Eu sou um defensor do Chrome OS. Já tive pelo menos três Chromebooks. O mais recente, o Acer Chromebook R11 é um dos meus amores. E posso dizer, com propriedade, que o Windows 10 S jamais teria a capacidade de bater a proposta dos Chromebooks, mesmo a longo prazo.

O anúncio do fim do Windows 10 S, que deixa de ser uma versão do Windows para ser um ‘modo’ dentro das versões já existentes, é apenas a constatação de algo que não nasceu para dar certo. Em tempos onde a própria Microsoft decidiu apostar em um Windows como um serviço, oferecer uma plataforma limitada quando todas as outras oferecem uma relativa liberdade de uso de aplicativos e funcionalidades é um erro que não faz muito sentido.

Aliás, só fez algum sentido quando pensamos que o desejo principal da Microsoft era acabar de vez com os aplicativos Win32. Algo que a empresa ainda tenta com o projeto Solaris. Mas derrotar o Chrome OS, no terreno onde o sistema operacional da Google é mais forte? Isso dificilmente iria acontecer.

Não que o Chrome OS seja tão versátil assim. Ele nem precisa ser. Já oferece o suficiente para as necessidades mais básicas. Eu mesmo, como produtor de conteúdo, consigo fazer o básico nesse sistema operacional, sem maiores dificuldades. E é um sistema que permite o uso de apps de terceiros, incluindo os aplicativos do Android, o que já é uma vitória.

Por outro lado, o Windows 10 S se limitava a promover as próprias soluções da Microsoft, e as pessoas já não aceitam mais plataformas com esse tipo de proposta. Principalmente quando pensamos que as pessoas que hoje usam o computador tradicional contam com necessidades específicas, que precisam ser exploradas no uso diário.

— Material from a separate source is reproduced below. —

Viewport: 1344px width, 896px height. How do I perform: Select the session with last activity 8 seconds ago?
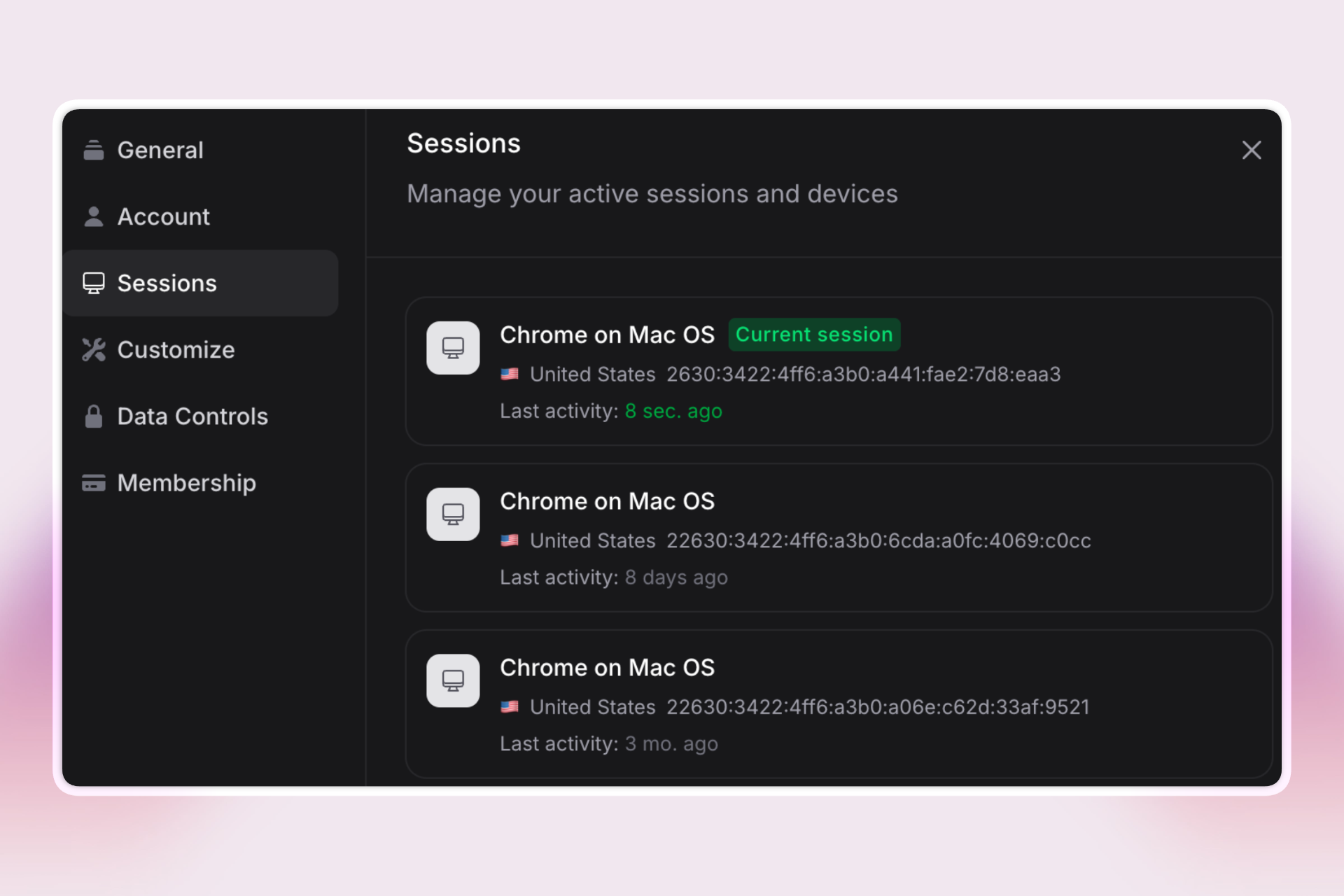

Ou seja, o Windows 10 S diz adeus de forma esperada e previsível. Jamais nasceu para dar certo. Talvez como modo dentro do Windows funcione melhor e, ainda assim, me pergunto se até mesmo o setor educacional poderia tirar vantagem de um modo tão limitado para um uso informático.

Bom, ao menos é menos pior do que investir tempo e recursos em uma versão dedicada, que não chegaria a lugar nenhum.